What needs to be done: Only the lines that hold "every" should be in the answer, each copied from the data below.

Record set:
• • • • •
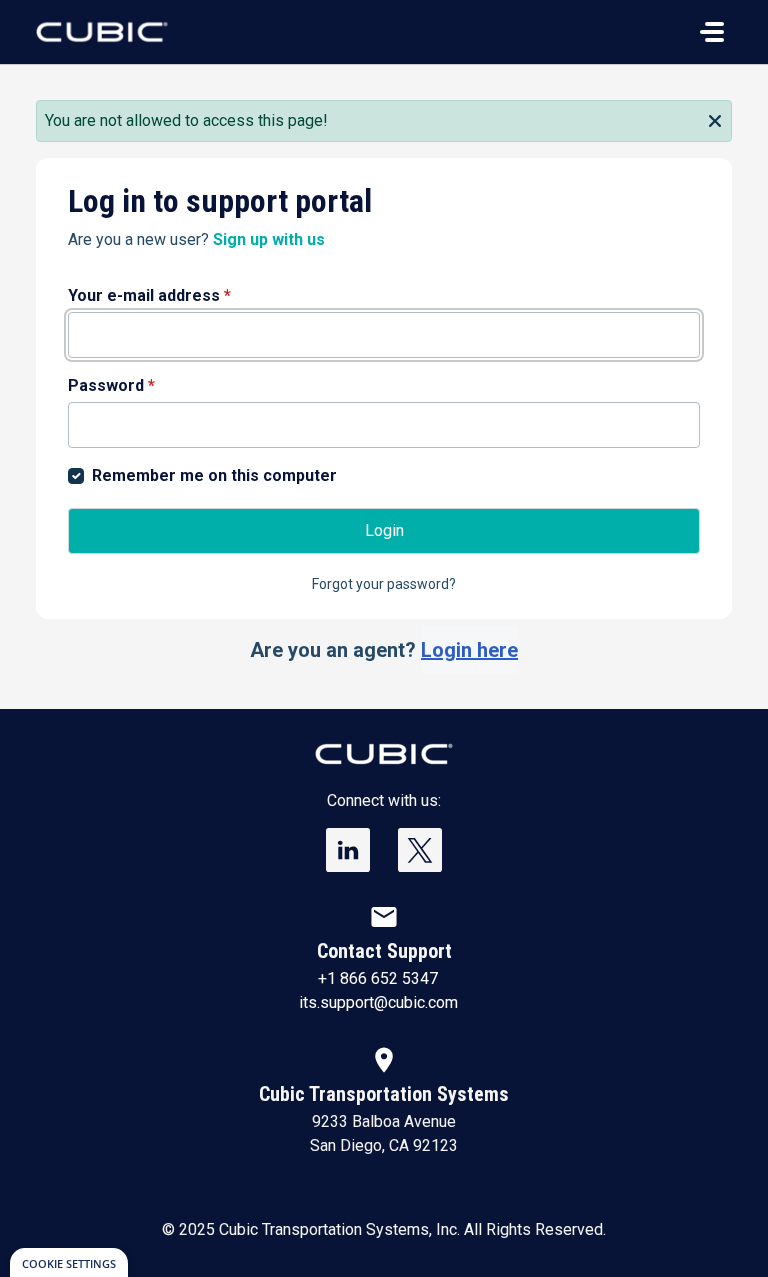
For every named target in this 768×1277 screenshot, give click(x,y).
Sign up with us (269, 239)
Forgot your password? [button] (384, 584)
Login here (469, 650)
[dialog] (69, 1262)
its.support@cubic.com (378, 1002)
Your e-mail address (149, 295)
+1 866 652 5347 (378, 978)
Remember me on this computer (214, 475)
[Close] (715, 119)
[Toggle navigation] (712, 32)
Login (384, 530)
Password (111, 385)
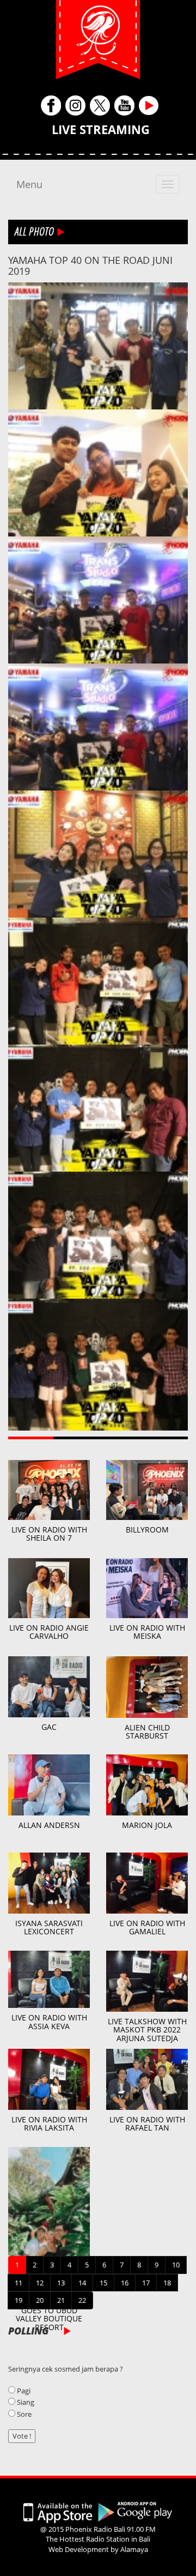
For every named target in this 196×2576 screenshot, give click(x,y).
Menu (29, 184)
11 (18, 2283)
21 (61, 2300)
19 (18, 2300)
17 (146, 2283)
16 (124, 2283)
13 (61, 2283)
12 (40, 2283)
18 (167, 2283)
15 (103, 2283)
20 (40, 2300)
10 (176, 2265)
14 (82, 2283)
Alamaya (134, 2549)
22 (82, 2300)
• • • • •
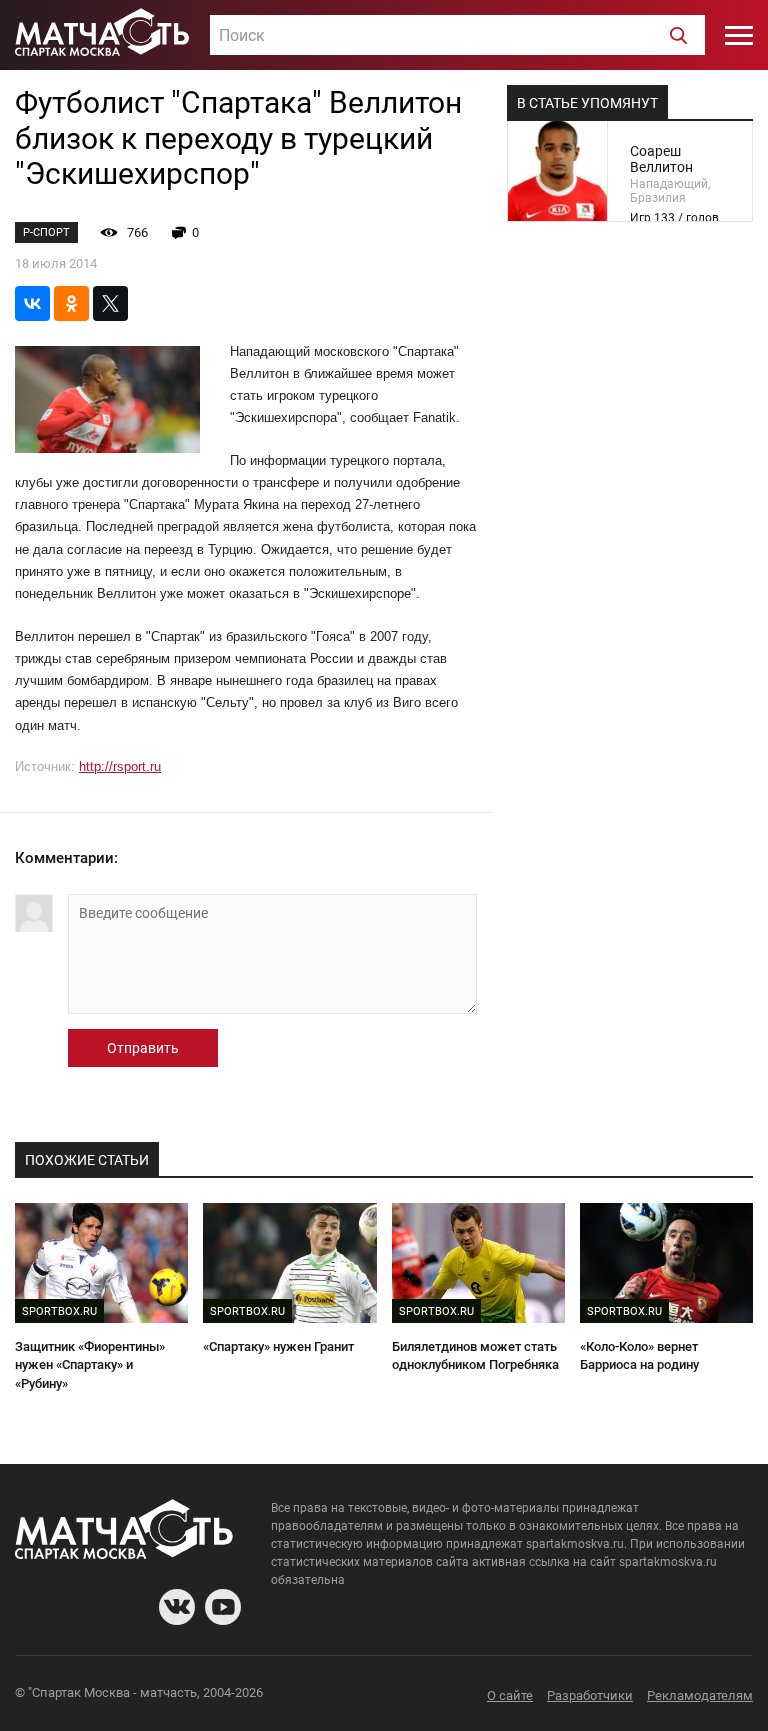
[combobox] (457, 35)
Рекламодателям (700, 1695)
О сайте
• • • • •
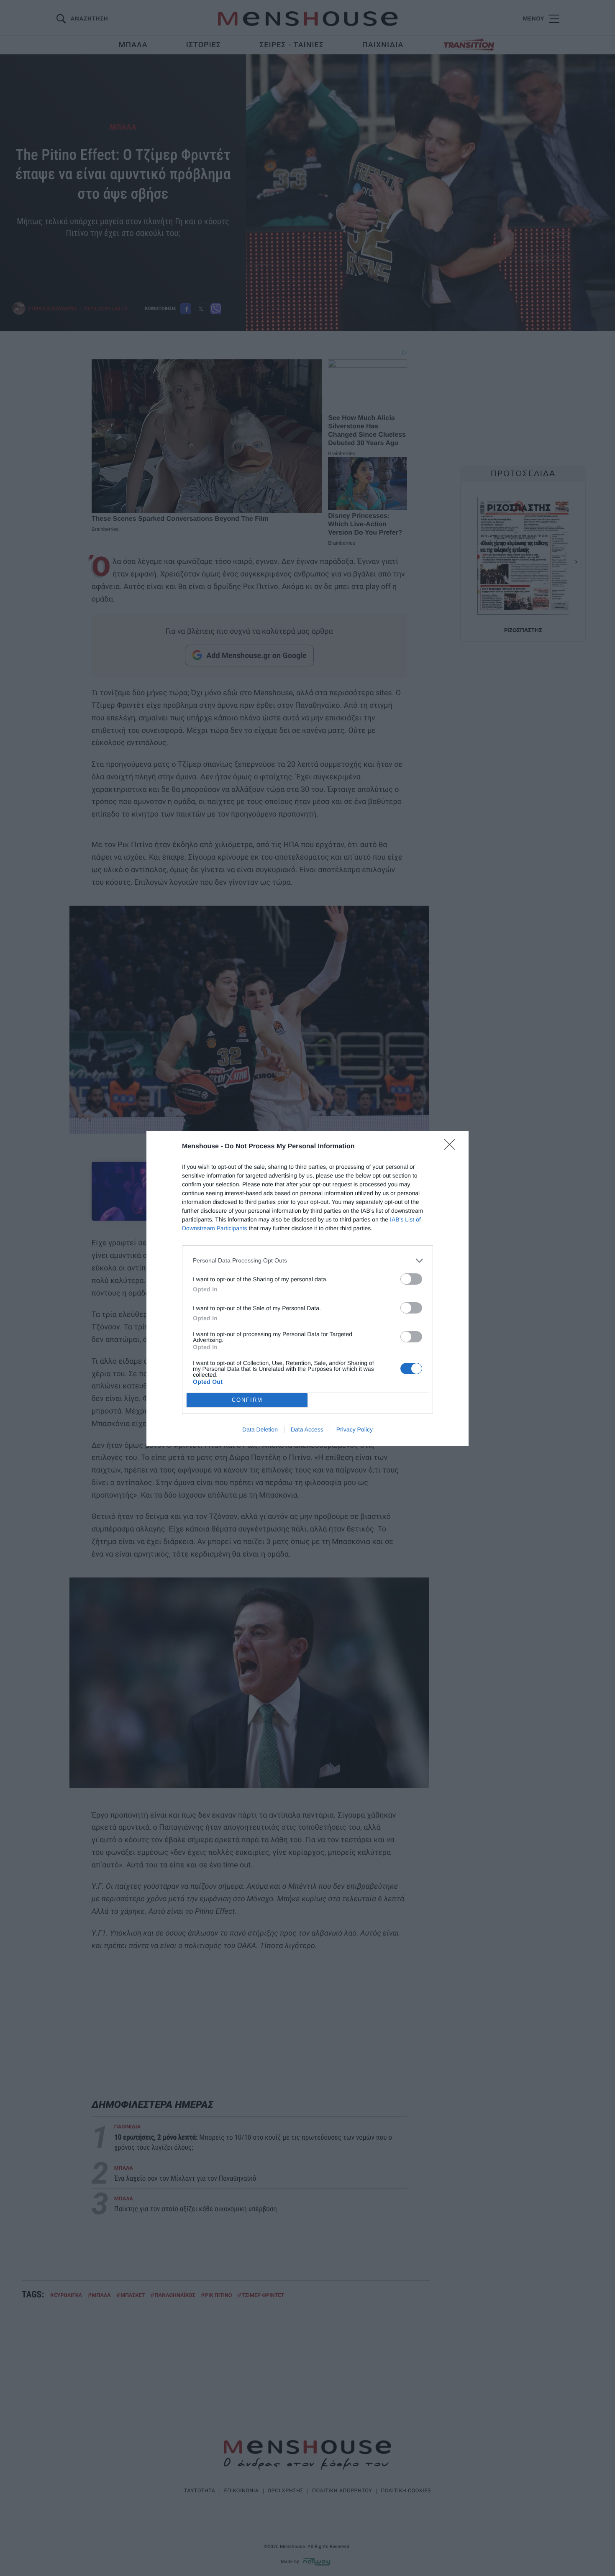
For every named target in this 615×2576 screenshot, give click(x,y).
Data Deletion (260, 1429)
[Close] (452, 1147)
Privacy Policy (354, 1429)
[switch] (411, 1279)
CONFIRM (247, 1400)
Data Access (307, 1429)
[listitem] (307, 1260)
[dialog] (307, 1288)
• • • • •
Result:
For every named target in this 768×1277 screenshot, give click(x,y).
For every named target in this 196×2576 screenshot, give click(x,y).
For every named target in this 615×2576 screenshot, give click(x,y).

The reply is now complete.